Yoko Ono, tout le monde sait que c’est la veuve de John Lennon, sa muse controversée, tout ça. Ce qu’on sait moins, c’est que c’est une artiste. Son défunt mari aurait même dit l’“artiste inconnue la plus célèbre du monde avant-gardiste”. Elle a notamment rejoint le groupe / mouvement Fluxus, que je trouve personnellement poilant (peut-être que je m’autoriserais un post dessus, après tout, l’art qui dit que ça n’en est pas et qui est drôle, c’est complètement dans la ligne éditoriale), et fait des tas de trucs, je vous laisse vous pencher sur son parcours, et ses œuvres, si ça vous intéresse. La biennale lui a décerné en 2009 le lion d’or pour sa carrière, et j’y ai apprécié sa gracieuse expo “Making Worlds”.

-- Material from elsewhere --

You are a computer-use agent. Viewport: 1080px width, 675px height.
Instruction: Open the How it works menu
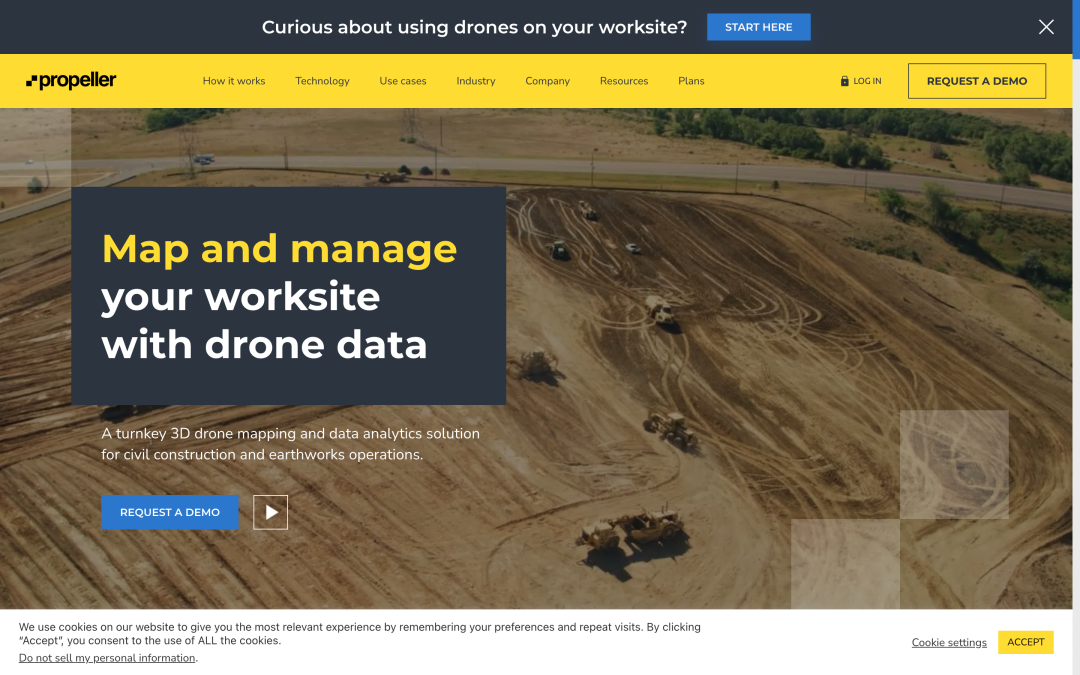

De loin, c’était des feuilles A4 avec des micro-textes dessus. De près, ce sont des instructions pour faire ses propres “performances”, rêveuses, drôles et touchantes:
Fly piece dit sobrement “Fly”,
Box piece dit “Buy many dream boxes. Ask your wife to select one. Dream together”,
Sun piece dit “Watch the sun until it becomes square”,
Beat piece dit “Listen to a heart beat”.
And so on. Je les ai relues plein de fois, photographiées, et je suis ressortie avec un petit sourire satisfait. Le simple et beau, j’aime.